The task calls for each line of the records below in which the word "will" appears.

++++ Data for this exercise ++++

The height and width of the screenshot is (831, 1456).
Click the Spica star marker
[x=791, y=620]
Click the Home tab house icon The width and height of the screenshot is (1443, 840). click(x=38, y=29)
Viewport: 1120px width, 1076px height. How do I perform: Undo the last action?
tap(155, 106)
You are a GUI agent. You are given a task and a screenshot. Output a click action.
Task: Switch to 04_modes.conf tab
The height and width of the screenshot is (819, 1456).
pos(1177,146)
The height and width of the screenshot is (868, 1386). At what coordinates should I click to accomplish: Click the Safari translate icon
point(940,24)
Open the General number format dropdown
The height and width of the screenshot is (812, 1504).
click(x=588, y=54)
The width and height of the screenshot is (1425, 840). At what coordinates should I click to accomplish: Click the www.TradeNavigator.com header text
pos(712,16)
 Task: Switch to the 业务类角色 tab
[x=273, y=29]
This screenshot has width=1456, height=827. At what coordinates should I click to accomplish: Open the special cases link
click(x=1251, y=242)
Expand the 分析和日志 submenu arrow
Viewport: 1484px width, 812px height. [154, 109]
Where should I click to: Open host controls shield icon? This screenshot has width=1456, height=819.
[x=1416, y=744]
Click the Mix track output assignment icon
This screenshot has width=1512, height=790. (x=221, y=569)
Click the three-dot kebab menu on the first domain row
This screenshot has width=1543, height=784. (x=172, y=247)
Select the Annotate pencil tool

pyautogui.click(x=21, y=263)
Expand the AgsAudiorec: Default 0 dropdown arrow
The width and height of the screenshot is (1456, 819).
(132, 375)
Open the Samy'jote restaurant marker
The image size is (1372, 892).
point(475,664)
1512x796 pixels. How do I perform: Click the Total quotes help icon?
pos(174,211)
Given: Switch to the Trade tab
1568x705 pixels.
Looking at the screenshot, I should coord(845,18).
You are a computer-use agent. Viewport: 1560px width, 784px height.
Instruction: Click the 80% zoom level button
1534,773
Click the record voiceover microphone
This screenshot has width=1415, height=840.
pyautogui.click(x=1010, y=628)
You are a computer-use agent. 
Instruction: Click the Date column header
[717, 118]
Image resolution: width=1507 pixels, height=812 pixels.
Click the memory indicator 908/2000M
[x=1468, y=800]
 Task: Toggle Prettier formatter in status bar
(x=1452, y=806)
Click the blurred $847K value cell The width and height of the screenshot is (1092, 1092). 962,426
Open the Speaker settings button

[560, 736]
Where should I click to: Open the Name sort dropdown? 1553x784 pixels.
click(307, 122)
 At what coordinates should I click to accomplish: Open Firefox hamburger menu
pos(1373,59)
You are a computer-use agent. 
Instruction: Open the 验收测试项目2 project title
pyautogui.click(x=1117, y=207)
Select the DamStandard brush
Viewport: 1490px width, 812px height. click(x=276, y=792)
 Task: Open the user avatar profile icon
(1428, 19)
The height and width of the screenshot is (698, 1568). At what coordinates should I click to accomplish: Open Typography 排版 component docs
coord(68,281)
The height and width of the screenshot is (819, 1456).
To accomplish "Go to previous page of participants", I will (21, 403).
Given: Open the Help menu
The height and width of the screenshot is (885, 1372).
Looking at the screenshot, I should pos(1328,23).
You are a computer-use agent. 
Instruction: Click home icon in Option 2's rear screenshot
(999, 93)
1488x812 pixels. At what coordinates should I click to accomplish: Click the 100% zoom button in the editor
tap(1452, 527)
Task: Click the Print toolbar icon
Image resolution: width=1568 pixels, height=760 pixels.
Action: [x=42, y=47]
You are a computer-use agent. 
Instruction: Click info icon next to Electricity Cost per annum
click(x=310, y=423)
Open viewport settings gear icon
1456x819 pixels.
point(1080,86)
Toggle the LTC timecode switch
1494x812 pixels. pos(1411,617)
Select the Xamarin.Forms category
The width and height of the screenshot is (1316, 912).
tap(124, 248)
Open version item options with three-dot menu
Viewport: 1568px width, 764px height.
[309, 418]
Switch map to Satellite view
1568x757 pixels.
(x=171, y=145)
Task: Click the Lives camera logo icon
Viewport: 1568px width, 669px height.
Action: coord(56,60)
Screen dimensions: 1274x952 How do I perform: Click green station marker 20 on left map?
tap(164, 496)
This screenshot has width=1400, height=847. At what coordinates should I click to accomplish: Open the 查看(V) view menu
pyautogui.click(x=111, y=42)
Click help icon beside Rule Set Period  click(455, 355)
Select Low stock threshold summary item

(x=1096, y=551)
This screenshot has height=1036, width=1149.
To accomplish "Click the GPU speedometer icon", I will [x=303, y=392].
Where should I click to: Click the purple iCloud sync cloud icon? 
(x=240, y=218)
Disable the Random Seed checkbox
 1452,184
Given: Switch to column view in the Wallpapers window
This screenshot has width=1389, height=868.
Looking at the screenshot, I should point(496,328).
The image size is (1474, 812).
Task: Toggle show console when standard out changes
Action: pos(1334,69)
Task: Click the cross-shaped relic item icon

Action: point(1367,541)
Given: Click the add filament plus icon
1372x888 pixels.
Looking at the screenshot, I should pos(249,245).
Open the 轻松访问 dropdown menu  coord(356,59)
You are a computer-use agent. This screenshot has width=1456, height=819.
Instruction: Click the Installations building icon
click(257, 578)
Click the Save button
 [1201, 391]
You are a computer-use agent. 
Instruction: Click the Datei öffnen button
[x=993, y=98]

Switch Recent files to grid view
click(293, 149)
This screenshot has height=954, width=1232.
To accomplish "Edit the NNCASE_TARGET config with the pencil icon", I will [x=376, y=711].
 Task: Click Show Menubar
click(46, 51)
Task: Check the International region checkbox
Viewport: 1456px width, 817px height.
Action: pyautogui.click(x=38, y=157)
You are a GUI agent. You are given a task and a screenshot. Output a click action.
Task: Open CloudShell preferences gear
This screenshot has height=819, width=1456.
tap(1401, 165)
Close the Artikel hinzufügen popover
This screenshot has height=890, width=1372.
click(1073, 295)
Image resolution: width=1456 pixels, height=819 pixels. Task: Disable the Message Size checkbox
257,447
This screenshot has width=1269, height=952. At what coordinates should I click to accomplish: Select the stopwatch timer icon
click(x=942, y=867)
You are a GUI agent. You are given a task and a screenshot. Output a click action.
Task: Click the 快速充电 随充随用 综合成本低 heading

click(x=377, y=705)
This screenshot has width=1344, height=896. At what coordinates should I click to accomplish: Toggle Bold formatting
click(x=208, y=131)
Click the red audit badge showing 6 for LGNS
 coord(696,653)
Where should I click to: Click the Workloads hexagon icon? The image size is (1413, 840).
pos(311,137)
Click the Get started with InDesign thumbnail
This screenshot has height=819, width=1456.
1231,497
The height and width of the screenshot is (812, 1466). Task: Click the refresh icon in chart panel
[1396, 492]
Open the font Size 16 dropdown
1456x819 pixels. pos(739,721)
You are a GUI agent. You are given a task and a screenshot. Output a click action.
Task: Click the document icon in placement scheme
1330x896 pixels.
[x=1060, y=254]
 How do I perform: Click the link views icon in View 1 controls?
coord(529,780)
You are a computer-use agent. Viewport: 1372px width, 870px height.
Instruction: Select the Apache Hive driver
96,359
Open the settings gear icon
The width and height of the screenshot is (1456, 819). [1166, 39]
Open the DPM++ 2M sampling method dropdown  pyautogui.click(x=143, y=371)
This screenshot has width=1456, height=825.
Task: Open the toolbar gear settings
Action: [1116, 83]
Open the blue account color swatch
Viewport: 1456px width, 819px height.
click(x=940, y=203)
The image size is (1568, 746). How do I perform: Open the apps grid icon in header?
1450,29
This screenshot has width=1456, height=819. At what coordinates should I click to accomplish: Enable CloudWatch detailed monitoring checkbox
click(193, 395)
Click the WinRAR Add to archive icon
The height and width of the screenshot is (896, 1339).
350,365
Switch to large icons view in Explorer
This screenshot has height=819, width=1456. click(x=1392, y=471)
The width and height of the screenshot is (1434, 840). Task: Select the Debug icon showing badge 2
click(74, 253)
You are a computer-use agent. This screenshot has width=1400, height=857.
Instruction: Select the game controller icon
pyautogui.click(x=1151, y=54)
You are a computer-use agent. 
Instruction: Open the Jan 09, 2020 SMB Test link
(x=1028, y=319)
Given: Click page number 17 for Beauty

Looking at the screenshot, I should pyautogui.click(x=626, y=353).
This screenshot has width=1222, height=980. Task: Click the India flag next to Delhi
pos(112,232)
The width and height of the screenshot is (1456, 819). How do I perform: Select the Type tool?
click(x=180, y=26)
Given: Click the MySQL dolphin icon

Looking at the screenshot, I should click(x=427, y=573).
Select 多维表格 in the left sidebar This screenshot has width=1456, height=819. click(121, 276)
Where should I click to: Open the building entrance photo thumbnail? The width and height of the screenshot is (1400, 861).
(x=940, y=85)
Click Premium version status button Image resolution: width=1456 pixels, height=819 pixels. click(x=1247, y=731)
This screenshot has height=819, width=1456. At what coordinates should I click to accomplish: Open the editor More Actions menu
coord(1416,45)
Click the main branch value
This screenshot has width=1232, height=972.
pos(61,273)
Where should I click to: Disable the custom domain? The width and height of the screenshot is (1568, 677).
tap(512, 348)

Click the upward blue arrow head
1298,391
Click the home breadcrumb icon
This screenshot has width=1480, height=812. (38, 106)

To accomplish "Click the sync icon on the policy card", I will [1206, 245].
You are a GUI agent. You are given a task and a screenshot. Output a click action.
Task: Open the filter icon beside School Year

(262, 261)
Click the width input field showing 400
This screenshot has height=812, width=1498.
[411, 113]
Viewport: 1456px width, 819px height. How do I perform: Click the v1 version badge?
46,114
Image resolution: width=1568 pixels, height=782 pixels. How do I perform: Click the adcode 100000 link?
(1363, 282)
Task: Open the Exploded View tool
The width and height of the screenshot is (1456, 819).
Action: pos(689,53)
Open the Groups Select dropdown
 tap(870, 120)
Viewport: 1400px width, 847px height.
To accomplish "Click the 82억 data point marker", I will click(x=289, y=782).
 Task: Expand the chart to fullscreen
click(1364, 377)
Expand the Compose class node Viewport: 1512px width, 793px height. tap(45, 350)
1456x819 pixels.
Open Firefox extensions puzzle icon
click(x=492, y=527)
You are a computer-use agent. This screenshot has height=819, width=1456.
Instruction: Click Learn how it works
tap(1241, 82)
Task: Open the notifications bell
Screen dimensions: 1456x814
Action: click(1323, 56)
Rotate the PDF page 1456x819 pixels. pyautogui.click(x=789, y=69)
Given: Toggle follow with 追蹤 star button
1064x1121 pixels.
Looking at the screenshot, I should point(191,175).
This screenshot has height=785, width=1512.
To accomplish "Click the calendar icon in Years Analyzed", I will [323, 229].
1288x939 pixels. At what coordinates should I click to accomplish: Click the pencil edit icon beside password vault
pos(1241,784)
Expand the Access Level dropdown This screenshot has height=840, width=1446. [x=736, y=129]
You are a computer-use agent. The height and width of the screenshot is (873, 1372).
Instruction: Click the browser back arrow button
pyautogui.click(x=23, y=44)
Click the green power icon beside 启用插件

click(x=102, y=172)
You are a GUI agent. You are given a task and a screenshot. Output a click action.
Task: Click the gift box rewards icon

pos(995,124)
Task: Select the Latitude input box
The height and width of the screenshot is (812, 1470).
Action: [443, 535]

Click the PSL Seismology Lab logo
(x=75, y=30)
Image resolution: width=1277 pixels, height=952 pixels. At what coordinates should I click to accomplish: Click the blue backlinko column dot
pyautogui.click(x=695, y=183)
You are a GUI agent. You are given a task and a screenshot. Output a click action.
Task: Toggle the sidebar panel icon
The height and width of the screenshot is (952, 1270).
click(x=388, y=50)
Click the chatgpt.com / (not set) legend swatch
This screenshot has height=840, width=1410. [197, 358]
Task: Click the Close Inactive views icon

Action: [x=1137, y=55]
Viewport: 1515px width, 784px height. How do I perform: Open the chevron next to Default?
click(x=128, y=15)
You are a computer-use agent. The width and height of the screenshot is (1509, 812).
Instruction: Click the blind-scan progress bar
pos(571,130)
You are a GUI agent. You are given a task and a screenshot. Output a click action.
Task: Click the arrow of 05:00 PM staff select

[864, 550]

++++

=== Solution to this problem ===
To accomplish "Go to previous page of participants", I will (21, 403).
To accomplish "Click the GPU speedometer icon", I will [x=303, y=392].
To accomplish "Edit the NNCASE_TARGET config with the pencil icon", I will [x=376, y=711].
To accomplish "Click the sync icon on the policy card", I will [1206, 245].
To accomplish "Click the 82억 data point marker", I will click(x=289, y=782).
To accomplish "Click the calendar icon in Years Analyzed", I will [323, 229].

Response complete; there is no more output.